EXERCISE REQUIREMENTS: Recast the material that opens with the line containing "Viewport: 1568px width, 630px" and closes with the line containing "will tap(637, 414)." as a two-column CSV with the headers instruction and response. Each row pairs a text with its answer, and each value sits in its own quoted field with line breaks replaced by spaces.

MATERIAL FOR THIS TASK:
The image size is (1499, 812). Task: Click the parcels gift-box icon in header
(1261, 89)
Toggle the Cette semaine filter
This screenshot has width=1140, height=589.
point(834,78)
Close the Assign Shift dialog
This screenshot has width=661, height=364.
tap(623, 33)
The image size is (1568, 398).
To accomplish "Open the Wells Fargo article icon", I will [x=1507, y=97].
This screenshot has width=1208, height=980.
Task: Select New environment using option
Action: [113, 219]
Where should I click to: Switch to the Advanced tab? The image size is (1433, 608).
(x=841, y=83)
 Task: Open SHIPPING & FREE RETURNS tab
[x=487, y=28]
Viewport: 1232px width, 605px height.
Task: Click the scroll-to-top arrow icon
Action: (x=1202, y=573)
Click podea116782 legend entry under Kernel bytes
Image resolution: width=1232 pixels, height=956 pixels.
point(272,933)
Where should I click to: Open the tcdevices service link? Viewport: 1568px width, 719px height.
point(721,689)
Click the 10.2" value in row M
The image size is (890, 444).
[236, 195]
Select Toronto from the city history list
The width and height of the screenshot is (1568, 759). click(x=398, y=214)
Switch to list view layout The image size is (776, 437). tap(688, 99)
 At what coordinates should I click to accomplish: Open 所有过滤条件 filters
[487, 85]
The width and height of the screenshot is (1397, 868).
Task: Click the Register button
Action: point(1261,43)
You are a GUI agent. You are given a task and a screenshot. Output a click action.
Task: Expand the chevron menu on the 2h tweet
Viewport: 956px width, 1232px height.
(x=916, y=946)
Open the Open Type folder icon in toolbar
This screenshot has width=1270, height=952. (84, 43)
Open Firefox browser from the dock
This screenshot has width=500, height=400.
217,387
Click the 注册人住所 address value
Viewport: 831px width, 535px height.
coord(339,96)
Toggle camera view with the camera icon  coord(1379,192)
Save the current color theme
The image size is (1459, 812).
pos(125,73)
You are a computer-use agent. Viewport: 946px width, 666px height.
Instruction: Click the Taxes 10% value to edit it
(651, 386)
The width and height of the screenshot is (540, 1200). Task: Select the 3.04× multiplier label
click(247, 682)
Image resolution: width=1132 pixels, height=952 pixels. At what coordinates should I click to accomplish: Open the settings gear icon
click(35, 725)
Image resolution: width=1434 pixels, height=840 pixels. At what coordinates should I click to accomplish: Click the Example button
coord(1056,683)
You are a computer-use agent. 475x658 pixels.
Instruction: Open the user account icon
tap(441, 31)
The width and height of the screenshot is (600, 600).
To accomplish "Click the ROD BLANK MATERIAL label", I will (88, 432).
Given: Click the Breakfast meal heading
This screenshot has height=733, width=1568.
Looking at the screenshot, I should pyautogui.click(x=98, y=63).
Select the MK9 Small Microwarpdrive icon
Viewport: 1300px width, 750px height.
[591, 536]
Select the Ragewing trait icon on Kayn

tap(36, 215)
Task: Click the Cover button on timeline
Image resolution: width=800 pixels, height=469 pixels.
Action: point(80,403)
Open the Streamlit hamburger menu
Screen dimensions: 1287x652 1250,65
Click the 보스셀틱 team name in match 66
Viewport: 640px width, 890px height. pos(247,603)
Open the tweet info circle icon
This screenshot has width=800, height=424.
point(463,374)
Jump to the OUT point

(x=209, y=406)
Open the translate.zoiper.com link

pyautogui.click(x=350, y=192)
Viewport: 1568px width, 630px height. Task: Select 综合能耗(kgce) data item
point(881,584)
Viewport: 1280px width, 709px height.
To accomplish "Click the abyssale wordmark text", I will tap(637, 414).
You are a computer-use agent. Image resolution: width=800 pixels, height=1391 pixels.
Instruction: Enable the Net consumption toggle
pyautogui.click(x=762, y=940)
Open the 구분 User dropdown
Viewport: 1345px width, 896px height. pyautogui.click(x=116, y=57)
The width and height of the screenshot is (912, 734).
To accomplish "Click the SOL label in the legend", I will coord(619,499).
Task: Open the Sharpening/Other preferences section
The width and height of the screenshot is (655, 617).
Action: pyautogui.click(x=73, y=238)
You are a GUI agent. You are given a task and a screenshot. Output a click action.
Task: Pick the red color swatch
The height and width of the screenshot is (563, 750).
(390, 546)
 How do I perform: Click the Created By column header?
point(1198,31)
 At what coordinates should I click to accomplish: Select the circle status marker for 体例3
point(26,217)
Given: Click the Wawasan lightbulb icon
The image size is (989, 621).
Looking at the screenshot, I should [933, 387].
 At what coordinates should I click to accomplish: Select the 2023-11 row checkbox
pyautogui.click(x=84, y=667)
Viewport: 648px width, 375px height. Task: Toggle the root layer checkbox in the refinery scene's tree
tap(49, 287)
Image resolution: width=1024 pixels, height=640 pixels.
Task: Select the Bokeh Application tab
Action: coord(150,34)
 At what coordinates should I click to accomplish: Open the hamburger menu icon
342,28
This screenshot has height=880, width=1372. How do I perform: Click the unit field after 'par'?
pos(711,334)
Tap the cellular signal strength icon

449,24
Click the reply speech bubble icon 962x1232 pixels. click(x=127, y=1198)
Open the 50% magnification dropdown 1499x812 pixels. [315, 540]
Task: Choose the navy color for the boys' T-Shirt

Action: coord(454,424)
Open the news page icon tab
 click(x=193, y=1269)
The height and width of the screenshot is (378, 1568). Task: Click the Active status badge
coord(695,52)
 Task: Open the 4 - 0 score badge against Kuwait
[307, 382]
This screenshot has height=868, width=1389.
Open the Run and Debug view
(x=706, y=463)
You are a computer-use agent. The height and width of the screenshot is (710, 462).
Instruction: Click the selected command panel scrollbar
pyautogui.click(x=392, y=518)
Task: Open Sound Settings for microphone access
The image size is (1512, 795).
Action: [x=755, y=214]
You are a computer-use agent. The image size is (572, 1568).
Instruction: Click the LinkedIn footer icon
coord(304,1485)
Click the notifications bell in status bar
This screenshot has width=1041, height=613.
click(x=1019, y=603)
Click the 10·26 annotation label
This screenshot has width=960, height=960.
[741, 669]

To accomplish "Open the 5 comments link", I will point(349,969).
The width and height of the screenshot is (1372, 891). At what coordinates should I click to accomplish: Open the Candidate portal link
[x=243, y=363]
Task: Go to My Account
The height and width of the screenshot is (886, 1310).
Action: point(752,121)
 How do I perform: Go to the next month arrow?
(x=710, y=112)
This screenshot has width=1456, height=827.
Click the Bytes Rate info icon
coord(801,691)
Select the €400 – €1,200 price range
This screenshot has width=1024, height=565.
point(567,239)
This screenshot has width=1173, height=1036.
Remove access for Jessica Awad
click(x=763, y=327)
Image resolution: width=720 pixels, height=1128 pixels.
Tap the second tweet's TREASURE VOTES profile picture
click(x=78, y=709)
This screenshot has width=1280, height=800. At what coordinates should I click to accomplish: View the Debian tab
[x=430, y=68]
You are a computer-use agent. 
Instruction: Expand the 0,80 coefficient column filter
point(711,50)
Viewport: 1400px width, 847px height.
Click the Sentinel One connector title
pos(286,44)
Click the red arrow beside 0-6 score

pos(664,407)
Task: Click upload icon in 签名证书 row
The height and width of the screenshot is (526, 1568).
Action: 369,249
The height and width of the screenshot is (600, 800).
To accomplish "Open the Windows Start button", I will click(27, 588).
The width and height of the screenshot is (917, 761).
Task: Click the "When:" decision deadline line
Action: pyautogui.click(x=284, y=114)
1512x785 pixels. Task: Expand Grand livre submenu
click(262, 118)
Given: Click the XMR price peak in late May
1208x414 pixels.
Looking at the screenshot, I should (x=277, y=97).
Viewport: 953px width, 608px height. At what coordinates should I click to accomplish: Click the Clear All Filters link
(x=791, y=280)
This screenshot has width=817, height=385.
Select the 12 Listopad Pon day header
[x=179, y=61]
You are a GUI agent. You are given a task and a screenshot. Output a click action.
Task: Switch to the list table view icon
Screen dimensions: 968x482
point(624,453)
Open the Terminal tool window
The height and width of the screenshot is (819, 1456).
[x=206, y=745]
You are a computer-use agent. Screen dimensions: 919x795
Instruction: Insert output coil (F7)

RESULT OF THE EXERCISE:
instruction,response
"Viewport: 1568px width, 630px height. Task: Select 综合能耗(kgce) data item","point(881,584)"
"Viewport: 1280px width, 709px height. To accomplish ""Click the abyssale wordmark text"",","I will tap(637, 414)."